Bienheureux ceux dont la vie c’est de la marde, car le Royaume des cieux est à eux? Je ne me risquerai pas à faire dire au Messie des mots qu’il n’a jamais prononcés. Mais je me plais à l’imaginer traverser notre époque, s’y mêlant aux poqués et paumés des quartiers oubliés.

Il aurait été proche des larrons défigurés par le mal commis et enduré. Il aurait écouté cette prostituée lui raconter pendant des heures comment son grand tannant de neuf ans s’en sort pas si mal à l’école. Il aurait fait du porte-à-porte dans les CHSLD pour jouer au backgammon avec des vieux esseulés.

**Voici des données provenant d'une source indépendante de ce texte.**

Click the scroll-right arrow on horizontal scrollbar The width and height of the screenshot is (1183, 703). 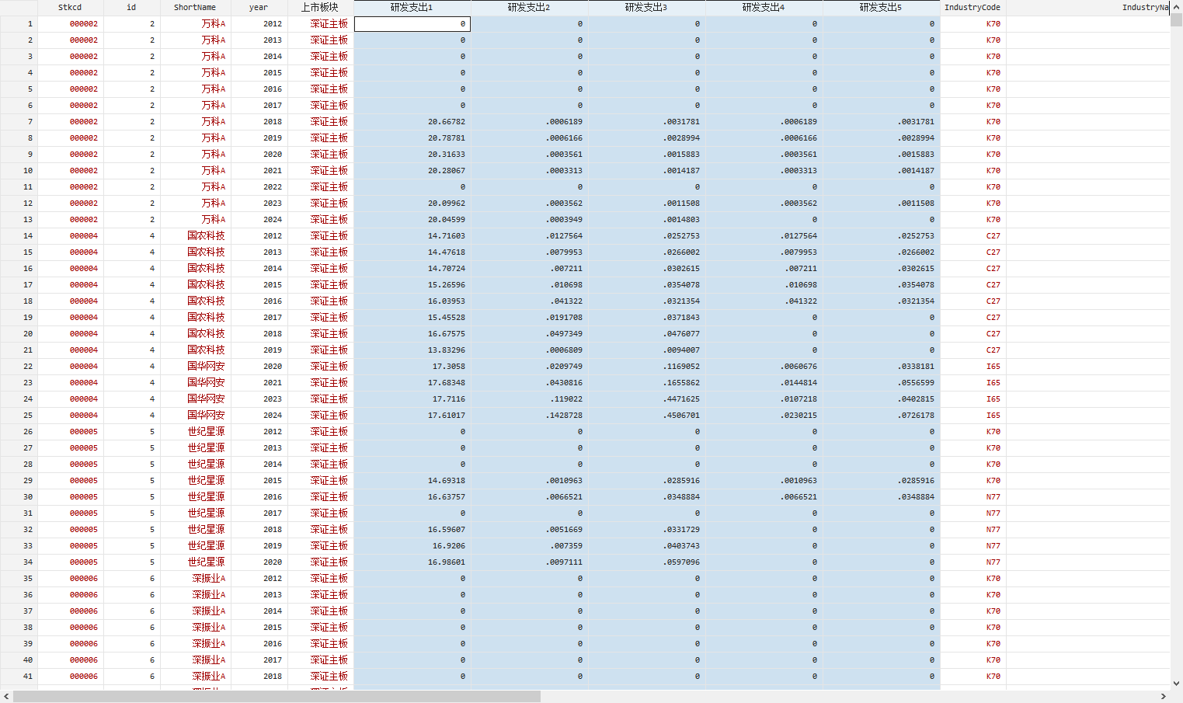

Il aurait partagé un Kraft Dinner avec Lisa LeBlanc dans son appart’ pas meublé.

Jésus Christ n’a jamais dit: «Débrouillez-vous avec vos troubles!»

Bienheureux ceux dont la vie c’est de la marde? Jésus Christ n’a pas retenu jalousement sa dignité (cf. Ph 2,6-11). En d’autres mots, il n’a jamais dit: «Débrouillez-vous avec vos troubles!» En tout cas, j’ai eu beau chercher, je n’ai lu ça nulle part dans la Bible.

Ceux qui trouvent que leur vie sent mauvais peuvent certainement trouver réconfort en ce Dieu si proche qu’il est né au milieu d’odeurs d’étable.

Ne pas se sauver du Leloup

«Mais je préfère toujours recommencer. Faut-il tellement aimer pleurer.»

Jean Leloup a eu un autre instant de luci-di-di-té. Après avoir clamé – précurseur de Lisa Leblanc – que «la vie est laide», et s’être questionné à savoir s’il devait «partir ou bien rester» dans ce triste monde, l’excentrique et improbable chanteur de Sainte-Foy prêche un réalisme aussi rare que précieux.

Je partirais tellement aujourd’hui, je partirais au milieu de la nuit.

«Je partirais tellement aujourd’hui, je partirais au milieu de la nuit», chante Leloup dans «Recommencer». Qui n’a jamais ressenti cet irrépressible désir de fuir, de lever les feutres, de se prendre un aller simple pour Katmandou?

M’en aller chaque fois que mon enfant pleurniche (ou hurle) pour rien, dérange mes plans, ma journée bien planifiée, m’arrache à moi-même. M’en aller chaque fois qu’une énième incompréhension mutuelle survient dans le couple, avec les collègues, dans la fratrie. M’en aller chaque fois que le travail et les responsabilités me pèsent, me tourmentent, m’angoissent, m’insomniaquent.

Se sauver? Verbe équivoque.

Ici, curieusement, prendre ses jambes à son cou est l’antithèse du salut. Quand un tigre vous poursuit, le salut passe par la fuite. Mais pour tant d’autres occasions, le salut passe par la croix: «N’es-tu pas le Messie? Sauve-toi toi-même, et nous avec!» lui lance son compagnon d’infortune.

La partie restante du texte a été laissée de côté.